(Beginning of TASK DATA)

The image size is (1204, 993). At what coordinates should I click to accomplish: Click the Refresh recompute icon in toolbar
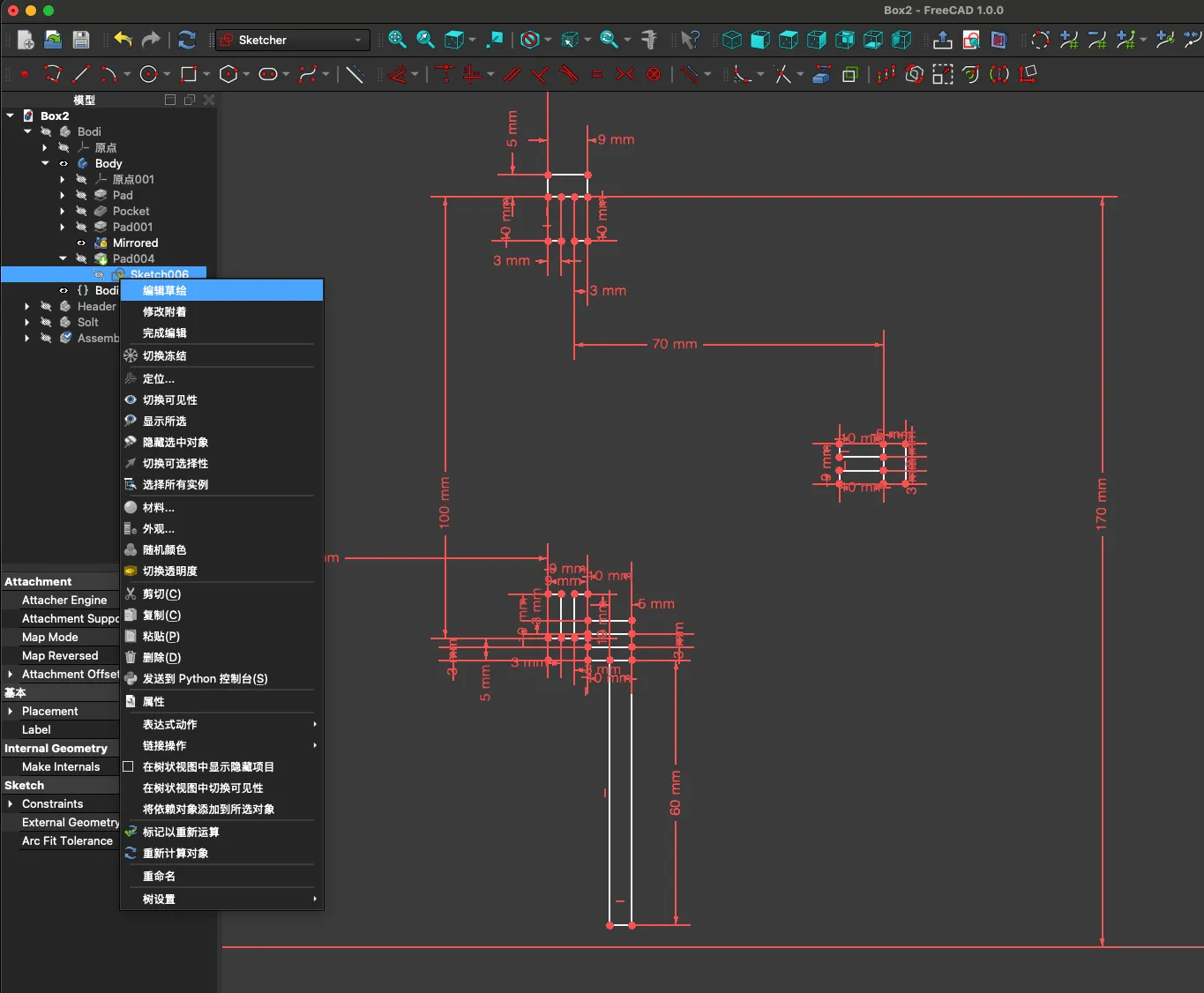[x=186, y=40]
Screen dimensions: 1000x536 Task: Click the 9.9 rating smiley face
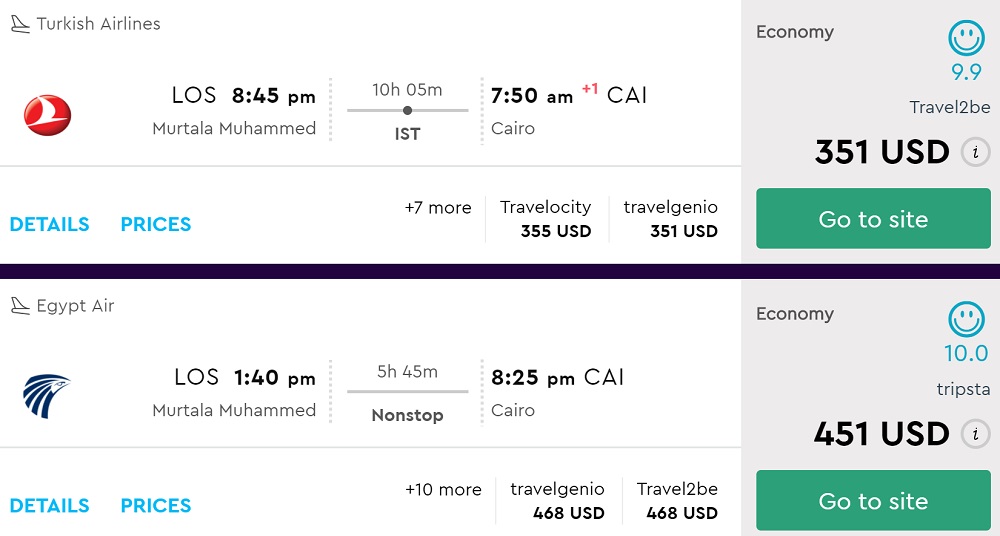click(x=966, y=40)
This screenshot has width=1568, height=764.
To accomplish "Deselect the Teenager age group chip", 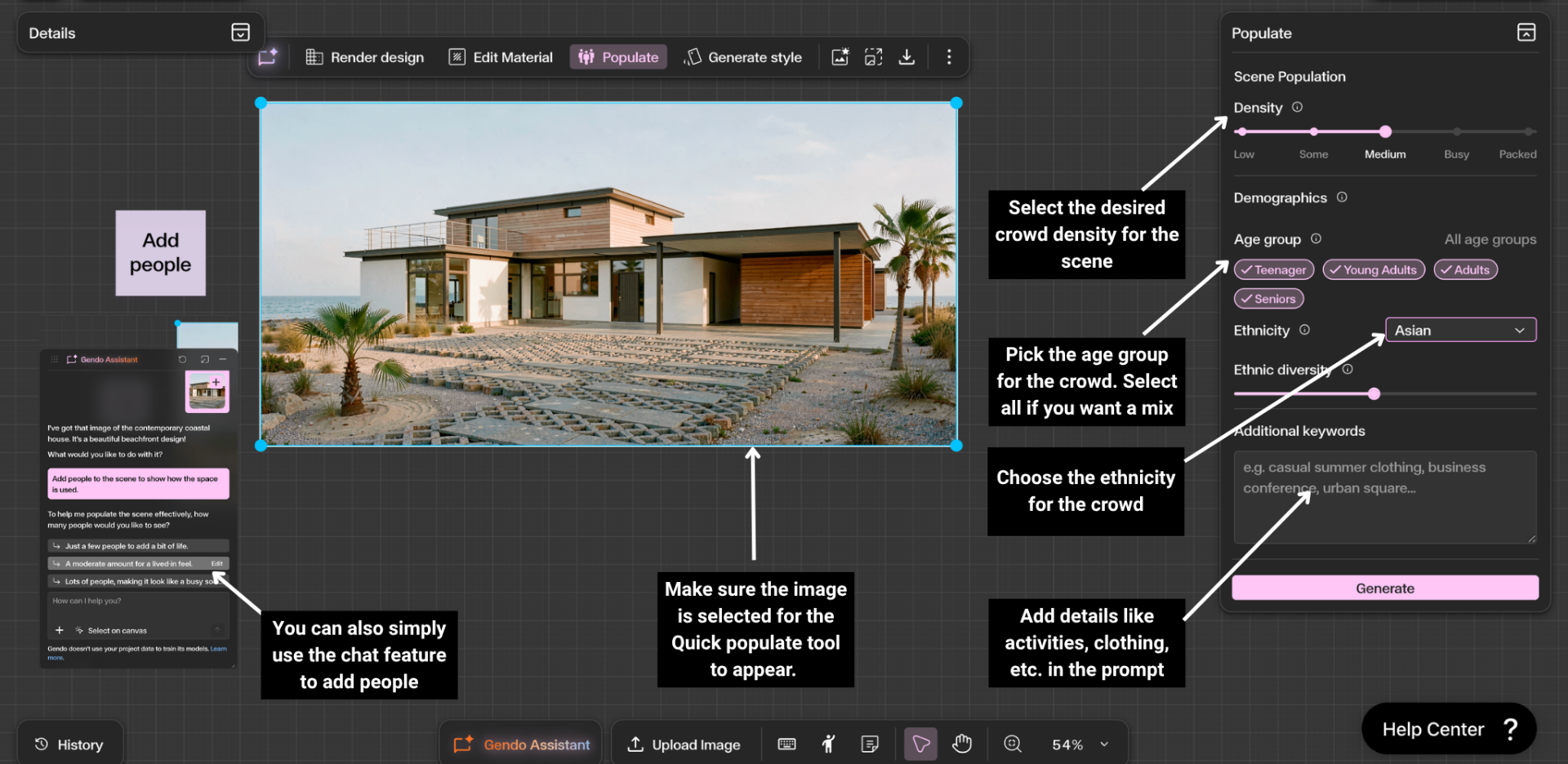I will (x=1273, y=270).
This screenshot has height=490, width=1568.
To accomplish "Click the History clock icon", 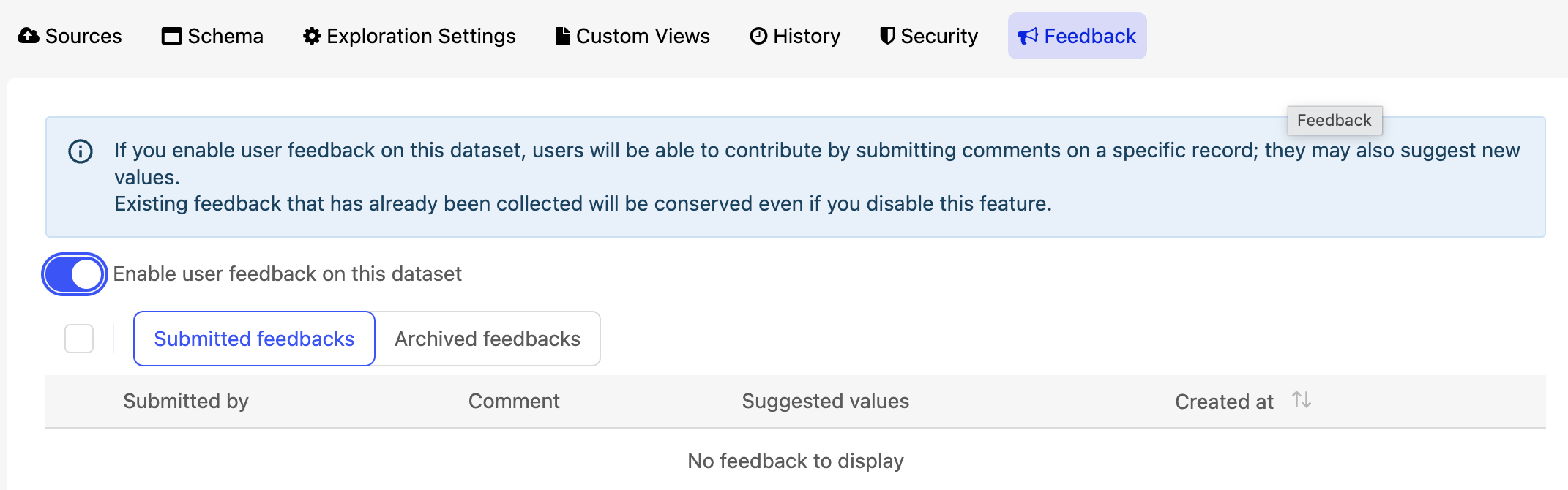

(End of TASK DATA)

PROBLEM TO SOLVE:
Working from the records above, reproduce exactly the lines from the one with "This screenshot has height=490, width=1568." through the last line, without the pictures.

OUTPUT OF THE EXERCISE:
This screenshot has height=490, width=1568.
To accomplish "Click the History clock icon", 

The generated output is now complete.